Is that the major challenge that some teachers are facing, even in Higher Education? Instead of using technology as an enabler, would teachers be hesitant in embracing them as a tool in teaching and learning in their classroom practice? How could teachers make better use of technology in the instructional design?
The following are three characteristics of process-based instructional design:
- Focus on how rather than what. Teachers who encourage students to focus on “how” something works or happens are more likely to develop students who can think beyond what is currently happening to what might happen more efficiently and effectively.
- Focus on why rather than when. Additionally, teachers who encourage students to ask “why” questions are more likely to develop thinking skills that help students to move beyond the understanding of simple tasks and the fulfillment/completion of simple tasks toward the more complex skills of problem solving.
- Focus on future trends rather than current practices. The ultimate result of these kinds of approaches to learning is that we will see students who can move toward future trends and progressive organizations and methods, who can move toward change rather than stagnate within existing practices that may or may not meet the demands or the needs of clients and participants.
Has technology become the teacher that would render the redundancy of the teacher?

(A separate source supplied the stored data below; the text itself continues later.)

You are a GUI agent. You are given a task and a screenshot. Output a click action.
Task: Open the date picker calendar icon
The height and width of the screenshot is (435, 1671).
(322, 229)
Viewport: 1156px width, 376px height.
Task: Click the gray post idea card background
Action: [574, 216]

Enjoy this Web 2.0
Learning can be DIY (do it yourself) under the Web 2.0, while the learner would become peer teachers to each other, especially under networked learning environment.
It is common to have police officers teaching police officers, military officers teaching military officers and teachers teaching teachers. So, would it be feasible for learners teaching learners under the Web 2.0 mediated learning ecology? Given the vast open learning course ware freely available on web – like MIT course ware, many people are already exploiting its use in their learning process.
Learning is no longer restricted to the traditional class-room based face to face teaching. E -learning in the form of video classroom and recorded Elluminate sessions could provide learners with added choices of whom, when, where, what and how they would like to learn from. These forms of learning and education could be obtained often for free, except the price paid for the broadband or cable internet connection fees by the learners.
Teachers may still be required in Higher Education, but would they be playing different roles in this technology mediated education and learning environment? How about teachers as creators of resources, creators of learning space, co-creators and co-designers of courses and instructions with the learners, collaborators with learners, and co-assessor with learners?